Sal Da Vinci, l’errore commesso con sua moglie per gelosia
A Diletta Loetta Sal Da Vinci confessa l'errore commesso con sua moglie Paola Pugliese per gelosia
Sal Da Vinci è sposato da 34 anni con Paola Pugliese ma stanno insieme da sempre o quasi. Ospite del podcast di Diletta Leotta il vincitore di Sanremo ha raccontato un po’ di errori e di emozioni. E’ nonno di tre nipoti, da sempre felice della famiglia che ha voluto creare con la donna della sua vita ma Sal Da Vinci confessa l’errore commesso per gelosia.
“Ci siamo lasciati perché lei mise una minigonna e io mi arrabbiai. Ebbi un altro fidanzamento nel frattempo” Sal Da Vinci lo racconta sorridendo, ai microfoni di Mamma Dilettante svela quanti anni avevano >>Sal da Vinci ricorda commosso il suo papà: “c’è , si è trasformato in altro”
Sal Da Vinci e l’amore che non finirà mai con Paola
“Eravamo a Posillipo, lei aveva 16 anni e io 15. Sentivamo il bisogno, nonostante la giovane età, di stare insieme. È una promessa che ci siamo fatti” inizia da lì la storia d’amore di Sal D Vinci e Paola Pugliese.
Per un anno però non sono stati insieme, non sono stati una coppia ma l’errore lui l‘ha compreso appena in tempo per non perderla. Tutta colpa della gelosia che oggi gestirebbe in modo diverso. “Ci siamo lasciati perché lei mise una minigonna di jeans, io mi arrabbiai, proprio all’antichissima. Me la presi perché c’erano dei ragazzi che la guardavano. Mi lasciò lei, io qualche giorno dopo me ne pentì” una confessione che fa sorridere solo perché è accaduto decenni fa.
Ha rischiato di perderla, una separazione durata mesi e Sal ebbe anche un’altra fidanzata mentre Paola no. Ha fatto di tutto lui per riconquistarla di nuovo.
Una storia d’amore vera, un legame non solo solido ma pieno di passione. “Mi ha chiamato un’ora fa, mi ha detto ‘siamo sempre un po’ distanti in questo momento’. Io le ho risposto che sono partito soltanto ieri, ma lei mi ha risposto ‘anche l’altra volta sei partito’. Questo fervore, così potente, è una bella cosa. Il giorno in cui finirà, e mi auguro mai, probabilmente mi dovrò preoccupare”.

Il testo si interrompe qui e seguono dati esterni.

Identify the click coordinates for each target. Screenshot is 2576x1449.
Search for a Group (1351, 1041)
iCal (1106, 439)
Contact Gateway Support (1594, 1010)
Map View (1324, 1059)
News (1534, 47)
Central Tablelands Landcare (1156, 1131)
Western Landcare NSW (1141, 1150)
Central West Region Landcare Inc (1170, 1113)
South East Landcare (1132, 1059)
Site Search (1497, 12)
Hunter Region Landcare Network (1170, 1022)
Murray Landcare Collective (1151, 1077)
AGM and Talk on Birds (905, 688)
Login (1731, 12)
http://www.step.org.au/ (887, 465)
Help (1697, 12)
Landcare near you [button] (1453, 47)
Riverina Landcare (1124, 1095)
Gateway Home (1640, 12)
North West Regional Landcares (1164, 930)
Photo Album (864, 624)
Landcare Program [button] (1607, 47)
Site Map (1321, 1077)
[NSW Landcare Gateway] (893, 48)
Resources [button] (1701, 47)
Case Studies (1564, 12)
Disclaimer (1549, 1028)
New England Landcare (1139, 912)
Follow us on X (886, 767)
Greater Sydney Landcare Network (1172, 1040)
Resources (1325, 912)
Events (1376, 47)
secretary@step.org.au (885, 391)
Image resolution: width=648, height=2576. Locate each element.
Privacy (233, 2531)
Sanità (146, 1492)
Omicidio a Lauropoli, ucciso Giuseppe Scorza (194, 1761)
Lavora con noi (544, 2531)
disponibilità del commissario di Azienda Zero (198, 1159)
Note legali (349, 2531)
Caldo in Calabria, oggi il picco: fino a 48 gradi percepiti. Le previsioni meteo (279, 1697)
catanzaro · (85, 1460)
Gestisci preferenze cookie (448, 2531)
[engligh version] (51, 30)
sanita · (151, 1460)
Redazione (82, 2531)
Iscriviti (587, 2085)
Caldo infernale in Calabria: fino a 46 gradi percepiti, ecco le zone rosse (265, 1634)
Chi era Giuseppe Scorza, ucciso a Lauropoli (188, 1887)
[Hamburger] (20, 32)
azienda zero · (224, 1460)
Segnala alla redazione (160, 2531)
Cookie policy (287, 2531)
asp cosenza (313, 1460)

Si emoziona più volte durante l’intervista, soprattutto quando parla di suo padre e spiega che ci si rende conto di tante cose solo quando i genitori vanno via.
Conferma la telefonata di Giorgia Meloni per fargli i complimenti, semplici complimenti e gli auguri per l’Eurovision. Niente di vero invece sul referendum: “Non esiste niente di tutto questo, anzi mi sono anche molto sorpreso del Presidente del Consiglio che ti chiama per complimentarsi”. Ma la telefonata più bella è stata quella della mamma che gli ha detto “sono orgogliosa di te”.